Will This Spell the End of Affirmative Action for Good? Supreme Court Set to Hear Challenge to AA

The US Supreme Court is set to hear a challenge to Affirmative Action in college admissions this coming fall. This will be the first time the court has heard a case challenging the usage of race as criteria for college admission since 2003. Abigail Fisher was denied admission to the University of Texas flagship campus, and so she, along with another person who was also denied admission to the university, decided to sue the university. The other complainant dropped out before the Supreme Court decided to hear the case.

Ms. Fisher that she would have been accepted to the University of Texas if she weren’t white. Fisher felt this way despite the fact that her grades did not put her in the top 10 percent of students in her class–the primary criteria that the University of Texas uses to determine who gets accepted. The so-called “Top Ten Law” was instituted by the University of Texas after a previous court decision barred the use of race as a factor in admissions. Starting in 2005–two years after the previous decision banned the use of race as a criteria for admission–the university again began to use race as a factor in determining who to accept for the remaining spots in the admissions class, after all of the first slots had been filled by the 10 percent.

Things have changed since the 2003 case was heard by the court. From NJ.com/Associated Press:

This time around, a more conservative court could jettison that earlier ruling or at least limit when colleges may take account of race in admissions.

In a term already filled with health care, immigration and political redistricting, the justices won’t hear the affirmative action case until the fall.

But the political calendar will still add drama. Arguments probably will take place in the final days of the presidential election campaign.

A broad ruling in favor of the student, Abigail Fisher, could threaten affirmative action programs at many of the nation’s public and private universities, said Vanderbilt University law professor Brian Fitzpatrick.

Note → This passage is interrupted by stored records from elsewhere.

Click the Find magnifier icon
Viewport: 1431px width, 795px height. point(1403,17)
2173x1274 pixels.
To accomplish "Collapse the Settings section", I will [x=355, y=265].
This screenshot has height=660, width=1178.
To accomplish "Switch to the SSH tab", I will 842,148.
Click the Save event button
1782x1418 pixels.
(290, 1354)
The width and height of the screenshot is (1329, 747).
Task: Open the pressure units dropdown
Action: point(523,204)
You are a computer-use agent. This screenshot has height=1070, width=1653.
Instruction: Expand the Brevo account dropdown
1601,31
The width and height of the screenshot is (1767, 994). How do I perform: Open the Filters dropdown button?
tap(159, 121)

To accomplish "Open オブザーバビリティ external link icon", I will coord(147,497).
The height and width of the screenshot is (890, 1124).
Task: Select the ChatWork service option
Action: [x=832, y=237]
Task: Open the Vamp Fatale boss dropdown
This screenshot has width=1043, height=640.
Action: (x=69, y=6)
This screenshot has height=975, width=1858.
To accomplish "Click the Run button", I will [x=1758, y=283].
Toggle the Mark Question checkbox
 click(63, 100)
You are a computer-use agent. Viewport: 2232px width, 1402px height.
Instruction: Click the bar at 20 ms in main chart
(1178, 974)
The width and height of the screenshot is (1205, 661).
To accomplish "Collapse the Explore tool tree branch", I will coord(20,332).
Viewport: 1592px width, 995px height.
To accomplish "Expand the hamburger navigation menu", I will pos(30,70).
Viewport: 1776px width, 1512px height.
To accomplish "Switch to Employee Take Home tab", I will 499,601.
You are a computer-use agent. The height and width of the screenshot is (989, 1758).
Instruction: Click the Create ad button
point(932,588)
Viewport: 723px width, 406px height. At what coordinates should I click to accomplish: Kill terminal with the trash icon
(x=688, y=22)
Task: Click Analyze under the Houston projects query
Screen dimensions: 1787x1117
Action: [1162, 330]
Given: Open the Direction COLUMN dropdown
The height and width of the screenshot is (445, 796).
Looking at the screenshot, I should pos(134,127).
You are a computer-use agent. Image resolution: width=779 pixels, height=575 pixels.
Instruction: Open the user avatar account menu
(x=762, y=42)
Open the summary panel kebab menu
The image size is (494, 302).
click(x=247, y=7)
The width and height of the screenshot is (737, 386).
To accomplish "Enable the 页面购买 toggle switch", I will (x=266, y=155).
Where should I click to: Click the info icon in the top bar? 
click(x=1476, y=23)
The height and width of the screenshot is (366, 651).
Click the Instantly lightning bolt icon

The bottom line is this: Every 5 years or so a white person is going to issue a challenge to Affirmative Action, and eventually race will be illegal to use as a criteria in college admissions. This scenario may not come to pass in this particular case, but I’m feeling fairly certain that the scenario will come to pass in my lifetime.

Alternatives to using race to increase diversity on college campuses could include using financial status (poor kids get a leg up), first-generation college student status, and living in an underrepresented district–all could possibly be used as a criteria to boost ethnic diversity.

As this country becomes more and more diverse, I expect fewer and fewer colleges/universities/businesses to be sympathetic to the idea of attempting to mitigate the legacy of discrimination that African-Americans have endured in this country. Black people better read the writing on the wall: Affirmative Action is on the way out.